Il comune di Barberino di Mugello si trova in provincia di Firenze, in prossimità di un importante svincolo autostradale. Si trova ad un'altitudine di 270 metri s.l.m. ed ha una popolazione di circa 10.000 abitanti.
La storia di questo comune, le cui origini si fanno risalire all'età feudo-medioevale, è caratterizzata dalla vicinanza a Firenze e dalle grandi lotte con le quali le nobili famiglie si contendevano il territorio del Mugello e le sue preziose risorse. Barberino prese parte a questi conflitti. Intorno al 1047 i Cattani di Combiate, signori del territorio, costruirono un castello che prese il nome del "Barberino", un uomo con tre barbe, che compariva sullo stemma di famiglia, inciso in un architrave del castello. Nell'XI secolo il borgo di Barberino iniziò a svilupparsi intorno alla chiesa dei Santi Sebastiaano e Rocco. Ben presto divenne un importante centro commerciale, che godeva della protezione dei Cattani e di un'importante famiglia fiorentina, i Capitolo.
Nel 1313 Barberino fu ceduto dai Cattani alla Repubblica Fiorentina, ed entrò a far parte del contado della città, con la quale il rapporto non fu molto idilliaco. Nel 1351 i fiorentini misero a ferro e fuoco il castello dei Cattanirei di aver offerto la loro ospitalità e protezione alle milizie milanesi dei Visconti, che avevano fatto di Barberino la base di partenza per le loro scorrerie nelle zone limitrofe. Vittoriosa e nuovamente padrona del borgo, Firenze non esitò a punire i Cattani distruggendo il loro castello. Barberino fu a sua volta fortificata ed i fiorentini si adoperarono per incrementarne la popolazione, concedendo a chi vi affluiva l'esenzione dalle tasse per dieci anni.

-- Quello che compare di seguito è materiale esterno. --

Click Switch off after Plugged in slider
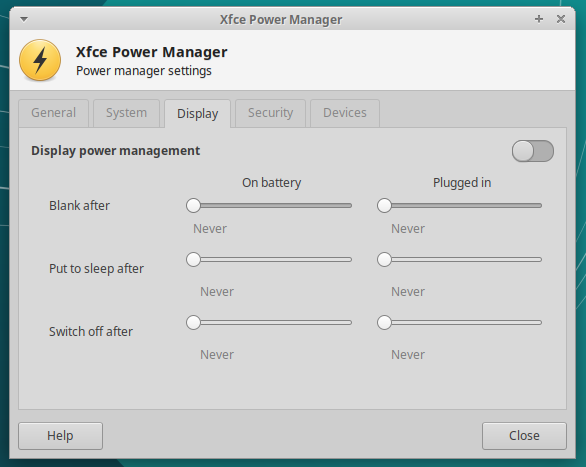The image size is (586, 467). [459, 322]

Con il castello, però, venne a mancare un importante bastione difensivo e la zona intorno a Barberino fu oggetto, nei giorni a seguire, di incursioni banditesche. L'ascesa a Firenze dei Medici, originari del luogo, aiutò il borgo a risollevarsi da quella sorte beffarda e a diventare un centro commerciale più ricco e popoloso. Il Cinquecento, però, tornò ad essere un periodo tormentato da guerre, saccheggi ed occupazioni, come quella di Giovanni de' Medici, che provocò la reazione violenta e infruttuosa dei barberinesi.
Col passare degli anni la città di Barberino visse un periodo di crescita del settore tessile, industriale e minerario, prima che arrivasse lo spopolamento demografico post bellico che colpì tutte le zone più rurali del Mugello e che costò al comune, tra il 1920 e il 1960, una diminuzione degli abitanti del 30%. La tendenza si invertì negli anni a seguire grazie ad un periodo di ripresa economica e alla costruzione dell'Autostrada del Sole, che ha in Barberino del Mugello uno dei suoi snodi più importanti e trafficati.